You’re not needed anymore. We deal with more RFPs than ever. One reason is that decision-makers generally know how to solve their own problems and don’t need help from the sales rep until it’s time to figure out what all that scribble on their white board is going to cost. If you’re not careful, your sales force will turn into nothing more than a flock of messenger pigeons dropping off smelly pricing all day.
They’ve heard it before. In contemporary sales, the old “Ben Franklin close” no longer flies. You can’t rely on a deft tongue and a slick brochure. In fact, selling in today’s world is about not selling. Customers want business partners with attributes they can’t get from a computer. Consistently demonstrate that you are honest, hardworking, and knowledgeable. Deals will naturally evolve.
Not a one-man show. If you’re in sales, I doubt you’ve ever won an Employee of the Month mug. There’s tension between sales and operations that many chalk up to arrogance. To me, it stems from the reality that sales reps can “earn” three times the coin of everyone else. Today, it takes a collaborative effort to secure, manage, and grow business with customers.

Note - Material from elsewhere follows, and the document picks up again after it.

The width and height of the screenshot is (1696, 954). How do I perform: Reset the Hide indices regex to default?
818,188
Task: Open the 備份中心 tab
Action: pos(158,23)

Outdated compensation models that focus on individuals are no longer effective and will only de-motivate your team.
Lunches are cool. Twenty years ago one of the easiest ways to take a business relationship to a new level was a night on the town with all the fixings. Now, customers would rather have the grand you spent for the limo, dinner, and tickets taken off their monthly freight spend. Besides, they don’t have the time to be out at night—and many even frown at the invitation.
Try a business lunch instead. It’s a great way to spend time with a client. Just don’t order the salad. There’s still plenty of that in the fridge.